◆ **What to do**
Among the entries below, the lines from the one with "The image size" up to and including the one with "Click the 'Push" are to be restated exactly, without pictures.

◆ **Working data**
====================
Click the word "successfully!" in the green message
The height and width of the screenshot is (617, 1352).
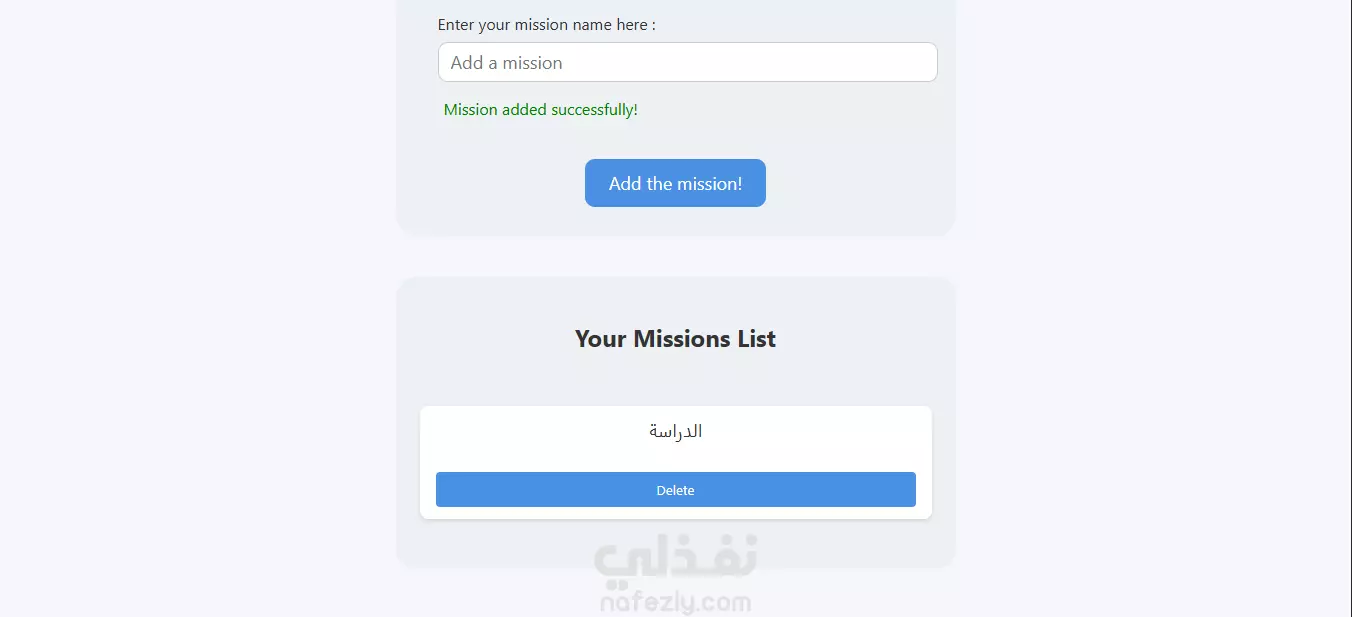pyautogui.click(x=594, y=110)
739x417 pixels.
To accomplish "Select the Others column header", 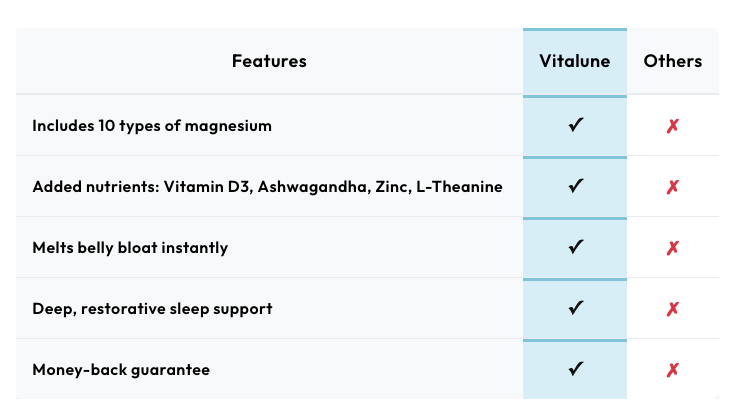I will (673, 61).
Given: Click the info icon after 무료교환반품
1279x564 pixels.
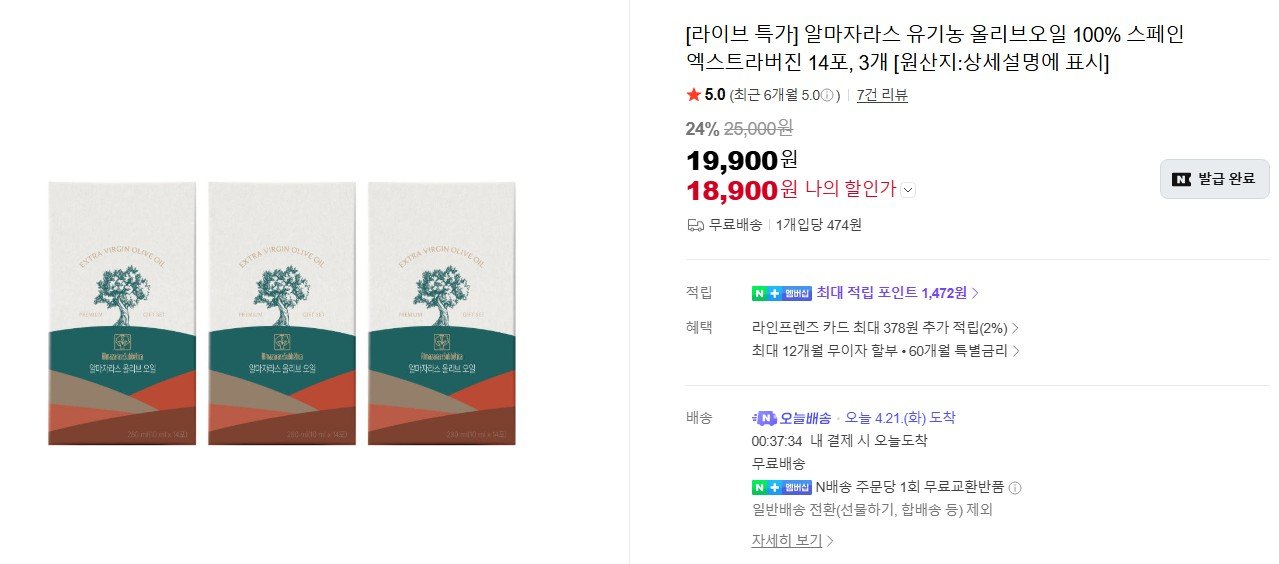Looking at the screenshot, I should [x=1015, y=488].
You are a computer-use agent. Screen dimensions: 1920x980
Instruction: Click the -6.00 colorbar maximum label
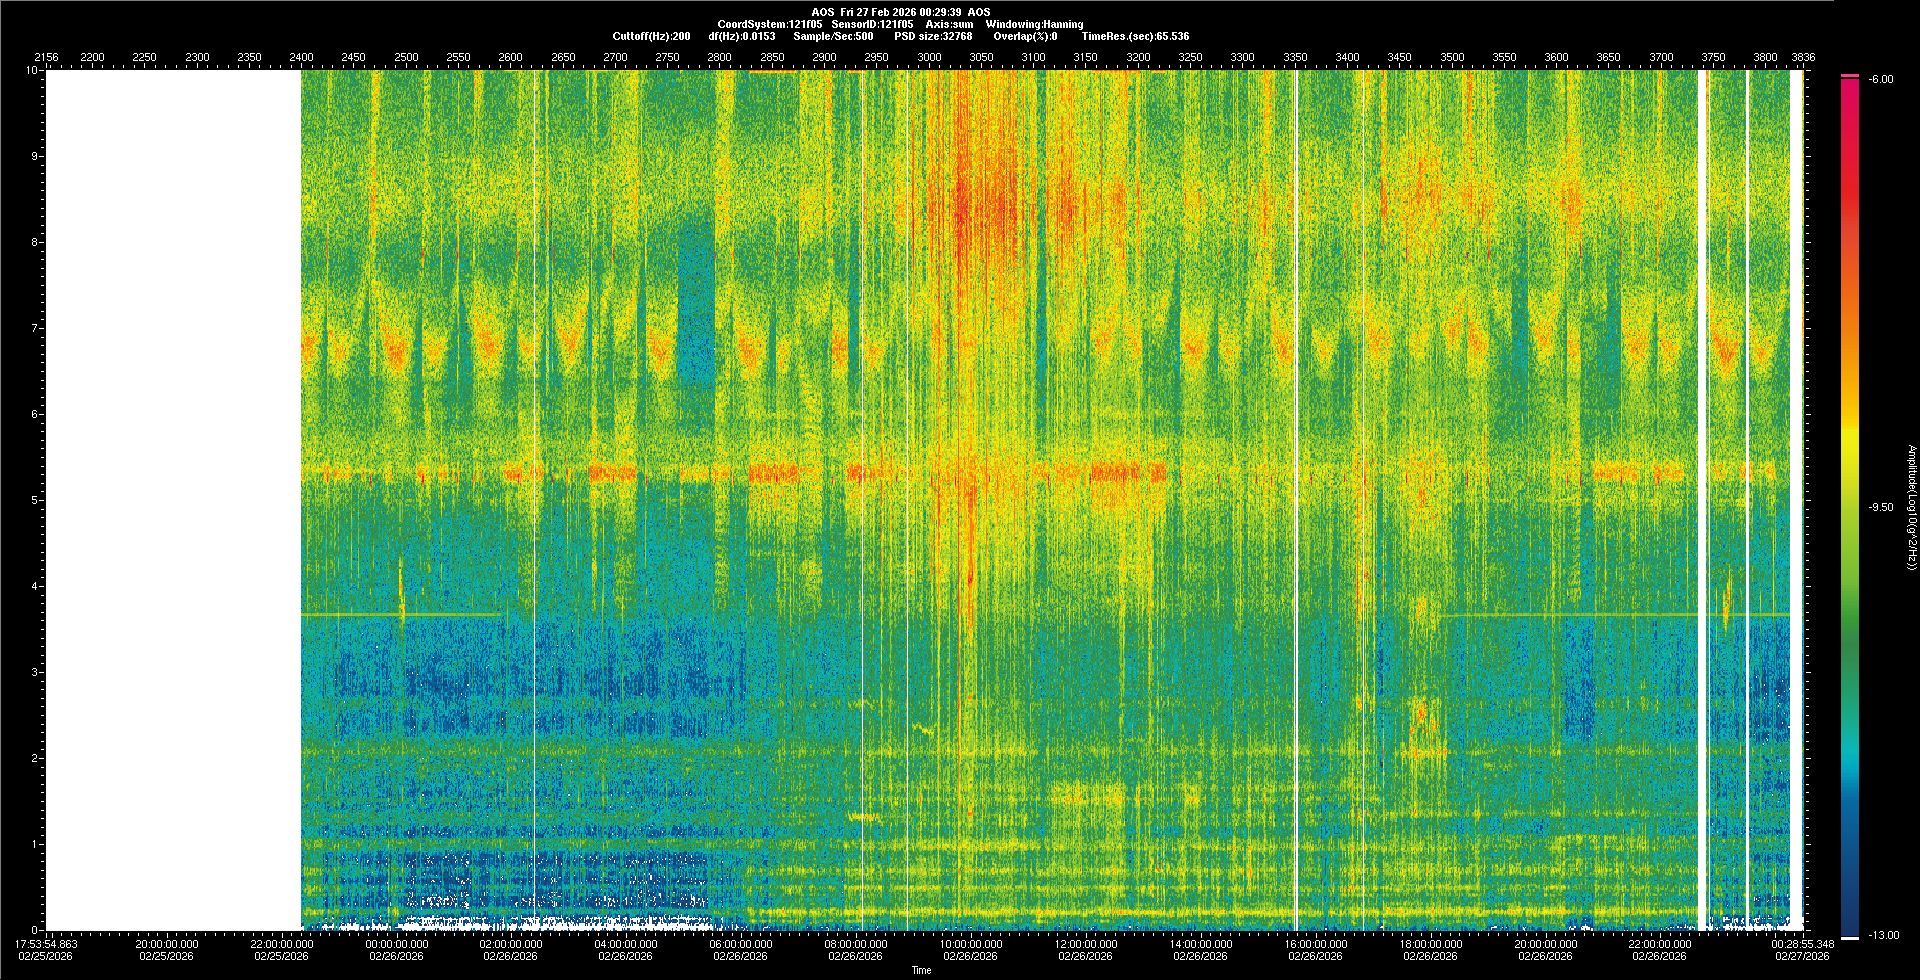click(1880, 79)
====================
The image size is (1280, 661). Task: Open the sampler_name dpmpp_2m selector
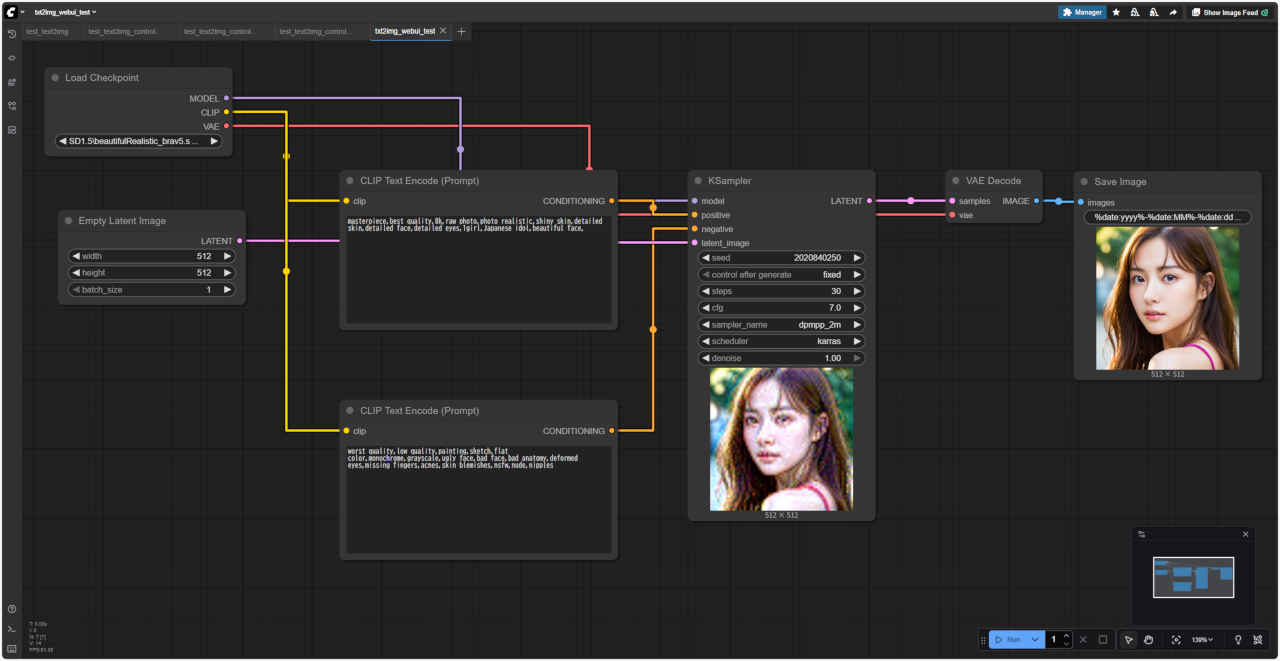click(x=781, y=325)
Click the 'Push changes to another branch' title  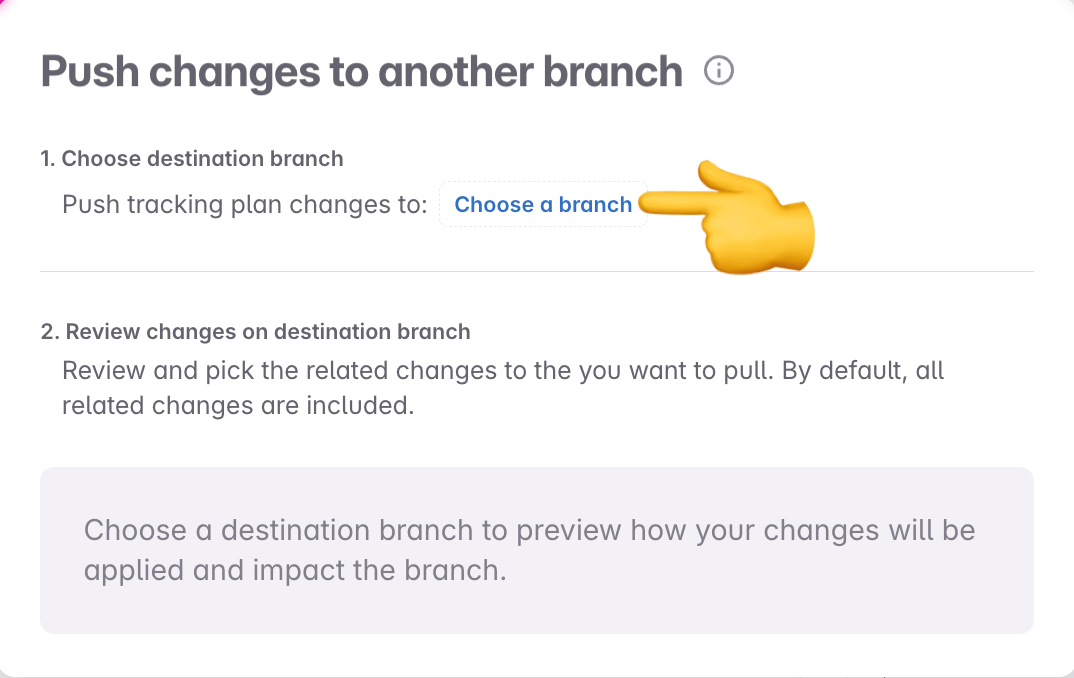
====================
◆ **Solved problem**
The image size is (1280, 661). Task: Open the sampler_name dpmpp_2m selector
click(x=781, y=325)
Click the 'Push changes to another branch' title  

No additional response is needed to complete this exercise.